[Opening Entries shown section]
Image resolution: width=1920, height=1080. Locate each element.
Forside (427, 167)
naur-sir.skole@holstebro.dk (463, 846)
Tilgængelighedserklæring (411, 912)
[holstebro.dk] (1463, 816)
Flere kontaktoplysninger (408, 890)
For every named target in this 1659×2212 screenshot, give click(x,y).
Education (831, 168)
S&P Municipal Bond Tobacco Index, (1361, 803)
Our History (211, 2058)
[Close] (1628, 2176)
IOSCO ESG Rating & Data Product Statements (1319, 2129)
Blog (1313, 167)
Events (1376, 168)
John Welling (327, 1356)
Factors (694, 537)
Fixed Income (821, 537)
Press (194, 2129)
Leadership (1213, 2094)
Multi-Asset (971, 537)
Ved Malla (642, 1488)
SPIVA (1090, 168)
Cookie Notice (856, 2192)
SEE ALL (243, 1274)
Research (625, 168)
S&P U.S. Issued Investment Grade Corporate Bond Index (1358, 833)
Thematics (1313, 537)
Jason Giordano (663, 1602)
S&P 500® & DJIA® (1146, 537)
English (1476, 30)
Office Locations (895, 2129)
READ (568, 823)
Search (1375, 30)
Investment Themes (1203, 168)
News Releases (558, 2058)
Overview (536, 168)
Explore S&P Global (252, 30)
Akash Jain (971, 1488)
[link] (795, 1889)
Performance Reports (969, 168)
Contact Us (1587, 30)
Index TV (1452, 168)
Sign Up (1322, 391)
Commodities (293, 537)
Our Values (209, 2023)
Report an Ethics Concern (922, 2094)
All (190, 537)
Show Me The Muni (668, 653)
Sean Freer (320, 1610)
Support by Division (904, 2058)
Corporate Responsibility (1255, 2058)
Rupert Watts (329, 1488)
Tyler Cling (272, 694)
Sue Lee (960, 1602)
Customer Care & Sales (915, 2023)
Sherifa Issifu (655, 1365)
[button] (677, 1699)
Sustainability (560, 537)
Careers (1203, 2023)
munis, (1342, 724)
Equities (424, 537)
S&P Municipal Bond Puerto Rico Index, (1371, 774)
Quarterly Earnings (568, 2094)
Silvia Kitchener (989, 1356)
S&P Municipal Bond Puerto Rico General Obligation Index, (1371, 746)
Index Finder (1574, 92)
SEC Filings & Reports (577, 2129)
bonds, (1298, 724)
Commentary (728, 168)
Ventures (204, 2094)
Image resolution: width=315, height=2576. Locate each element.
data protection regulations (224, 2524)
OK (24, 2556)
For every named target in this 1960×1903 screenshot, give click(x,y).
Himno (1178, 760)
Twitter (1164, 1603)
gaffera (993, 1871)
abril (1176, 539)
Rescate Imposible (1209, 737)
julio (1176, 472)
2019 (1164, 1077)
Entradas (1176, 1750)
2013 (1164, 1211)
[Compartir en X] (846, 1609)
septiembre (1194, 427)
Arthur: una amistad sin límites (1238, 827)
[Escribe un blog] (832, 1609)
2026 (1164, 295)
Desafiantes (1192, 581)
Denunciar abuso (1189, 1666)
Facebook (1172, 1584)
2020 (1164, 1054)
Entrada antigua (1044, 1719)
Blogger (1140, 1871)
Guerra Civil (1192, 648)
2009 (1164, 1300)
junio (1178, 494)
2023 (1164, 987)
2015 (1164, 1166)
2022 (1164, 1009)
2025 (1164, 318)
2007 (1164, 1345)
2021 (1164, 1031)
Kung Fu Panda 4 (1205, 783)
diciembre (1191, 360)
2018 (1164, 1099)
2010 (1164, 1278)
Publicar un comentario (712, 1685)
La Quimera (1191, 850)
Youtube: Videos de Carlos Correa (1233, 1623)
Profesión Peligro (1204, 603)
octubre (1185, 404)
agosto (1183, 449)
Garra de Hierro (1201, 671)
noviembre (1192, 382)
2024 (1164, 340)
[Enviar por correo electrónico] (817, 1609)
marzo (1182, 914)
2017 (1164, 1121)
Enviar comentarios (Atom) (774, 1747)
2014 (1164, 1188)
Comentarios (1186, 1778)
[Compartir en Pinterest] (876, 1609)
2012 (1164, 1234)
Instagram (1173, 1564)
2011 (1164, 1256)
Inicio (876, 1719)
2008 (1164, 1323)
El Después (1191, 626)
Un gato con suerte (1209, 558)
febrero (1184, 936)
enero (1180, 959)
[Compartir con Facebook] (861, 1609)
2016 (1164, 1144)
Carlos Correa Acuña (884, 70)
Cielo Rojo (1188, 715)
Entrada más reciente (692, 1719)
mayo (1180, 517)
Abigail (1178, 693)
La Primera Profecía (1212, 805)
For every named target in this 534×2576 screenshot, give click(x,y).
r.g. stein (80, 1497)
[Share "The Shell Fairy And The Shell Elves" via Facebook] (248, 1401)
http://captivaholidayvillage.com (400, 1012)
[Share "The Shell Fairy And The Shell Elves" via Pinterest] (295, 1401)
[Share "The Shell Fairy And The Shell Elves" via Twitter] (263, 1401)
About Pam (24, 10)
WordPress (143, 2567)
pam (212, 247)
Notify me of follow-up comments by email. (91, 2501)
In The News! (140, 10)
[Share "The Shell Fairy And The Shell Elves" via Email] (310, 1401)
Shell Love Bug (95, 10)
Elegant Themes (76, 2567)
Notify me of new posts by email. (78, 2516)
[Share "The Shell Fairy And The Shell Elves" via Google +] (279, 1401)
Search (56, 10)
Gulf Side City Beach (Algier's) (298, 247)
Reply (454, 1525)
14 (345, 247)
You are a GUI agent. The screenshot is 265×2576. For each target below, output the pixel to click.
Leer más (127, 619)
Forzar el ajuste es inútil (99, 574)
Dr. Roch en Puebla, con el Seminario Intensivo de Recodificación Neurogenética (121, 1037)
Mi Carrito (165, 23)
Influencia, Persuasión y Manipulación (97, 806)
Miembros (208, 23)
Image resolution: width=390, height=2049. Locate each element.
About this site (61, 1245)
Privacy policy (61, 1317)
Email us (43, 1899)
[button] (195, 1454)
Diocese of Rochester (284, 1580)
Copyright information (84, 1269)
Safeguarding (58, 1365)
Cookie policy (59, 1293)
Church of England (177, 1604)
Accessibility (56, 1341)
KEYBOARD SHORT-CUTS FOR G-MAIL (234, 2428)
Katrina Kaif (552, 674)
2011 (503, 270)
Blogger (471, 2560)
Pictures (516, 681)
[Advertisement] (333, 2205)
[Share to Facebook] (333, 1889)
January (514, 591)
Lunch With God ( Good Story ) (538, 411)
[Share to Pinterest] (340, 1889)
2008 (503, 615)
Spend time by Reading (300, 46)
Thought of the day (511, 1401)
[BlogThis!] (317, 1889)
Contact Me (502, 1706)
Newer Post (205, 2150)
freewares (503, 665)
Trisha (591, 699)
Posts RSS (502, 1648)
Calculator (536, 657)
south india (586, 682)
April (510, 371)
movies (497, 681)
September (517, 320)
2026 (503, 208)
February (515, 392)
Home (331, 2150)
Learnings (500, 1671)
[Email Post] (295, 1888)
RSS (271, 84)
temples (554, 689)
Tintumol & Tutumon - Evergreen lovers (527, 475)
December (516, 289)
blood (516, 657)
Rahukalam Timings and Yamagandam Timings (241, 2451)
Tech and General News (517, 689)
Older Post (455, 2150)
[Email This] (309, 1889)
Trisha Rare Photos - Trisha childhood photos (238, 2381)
[Closing Entries shown section]
Take from the listing above each line that contains the string "element".

◆ **Exercise output**:
Image resolution: width=1920, height=1080. Locate each element.
Image resolution: width=315, height=2576. Locate each element.
Image resolution: width=390, height=2049. Locate each element.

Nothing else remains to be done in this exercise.